* Written instruction *
Copy the records word for word, from the line containing "Given: Toggle 'Nicht" through the line containing "pos(1124,322)", and leave out everything else.

* Supplied data *
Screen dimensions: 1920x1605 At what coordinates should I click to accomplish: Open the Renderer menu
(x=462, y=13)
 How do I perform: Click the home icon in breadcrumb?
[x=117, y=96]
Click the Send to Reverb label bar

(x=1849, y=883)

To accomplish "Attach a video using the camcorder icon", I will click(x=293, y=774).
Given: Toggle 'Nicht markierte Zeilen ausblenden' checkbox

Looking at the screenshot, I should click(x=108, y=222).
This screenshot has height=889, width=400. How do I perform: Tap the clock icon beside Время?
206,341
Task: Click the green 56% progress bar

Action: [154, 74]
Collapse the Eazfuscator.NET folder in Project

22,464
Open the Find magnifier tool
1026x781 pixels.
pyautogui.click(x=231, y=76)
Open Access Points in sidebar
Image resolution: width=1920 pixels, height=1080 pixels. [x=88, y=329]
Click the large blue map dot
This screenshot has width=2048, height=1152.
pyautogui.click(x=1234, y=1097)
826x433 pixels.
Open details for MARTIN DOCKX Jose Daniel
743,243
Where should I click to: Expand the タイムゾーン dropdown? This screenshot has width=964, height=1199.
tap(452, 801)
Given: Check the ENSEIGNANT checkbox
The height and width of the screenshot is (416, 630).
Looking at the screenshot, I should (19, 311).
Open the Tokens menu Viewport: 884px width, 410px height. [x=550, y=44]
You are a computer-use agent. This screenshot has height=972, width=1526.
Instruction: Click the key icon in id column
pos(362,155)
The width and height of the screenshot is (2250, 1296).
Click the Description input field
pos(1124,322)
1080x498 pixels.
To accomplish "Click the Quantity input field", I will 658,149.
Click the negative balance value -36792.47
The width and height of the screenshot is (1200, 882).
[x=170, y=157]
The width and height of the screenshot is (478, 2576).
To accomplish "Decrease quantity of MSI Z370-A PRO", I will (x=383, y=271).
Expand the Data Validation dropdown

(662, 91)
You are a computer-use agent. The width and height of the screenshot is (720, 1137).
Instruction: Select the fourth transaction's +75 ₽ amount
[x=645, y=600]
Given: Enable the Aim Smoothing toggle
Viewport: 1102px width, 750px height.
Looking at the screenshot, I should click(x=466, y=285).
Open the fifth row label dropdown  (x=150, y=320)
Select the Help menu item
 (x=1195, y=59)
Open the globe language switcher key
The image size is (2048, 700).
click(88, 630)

* The response *
Given: Toggle 'Nicht markierte Zeilen ausblenden' checkbox

Looking at the screenshot, I should click(x=108, y=222).
This screenshot has height=889, width=400. How do I perform: Tap the clock icon beside Время?
206,341
Task: Click the green 56% progress bar

Action: [154, 74]
Collapse the Eazfuscator.NET folder in Project

22,464
Open the Find magnifier tool
1026x781 pixels.
pyautogui.click(x=231, y=76)
Open Access Points in sidebar
Image resolution: width=1920 pixels, height=1080 pixels. [x=88, y=329]
Click the large blue map dot
This screenshot has width=2048, height=1152.
pyautogui.click(x=1234, y=1097)
826x433 pixels.
Open details for MARTIN DOCKX Jose Daniel
743,243
Where should I click to: Expand the タイムゾーン dropdown? This screenshot has width=964, height=1199.
tap(452, 801)
Given: Check the ENSEIGNANT checkbox
The height and width of the screenshot is (416, 630).
Looking at the screenshot, I should (19, 311).
Open the Tokens menu Viewport: 884px width, 410px height. [x=550, y=44]
You are a computer-use agent. This screenshot has height=972, width=1526.
Instruction: Click the key icon in id column
pos(362,155)
The width and height of the screenshot is (2250, 1296).
Click the Description input field
pos(1124,322)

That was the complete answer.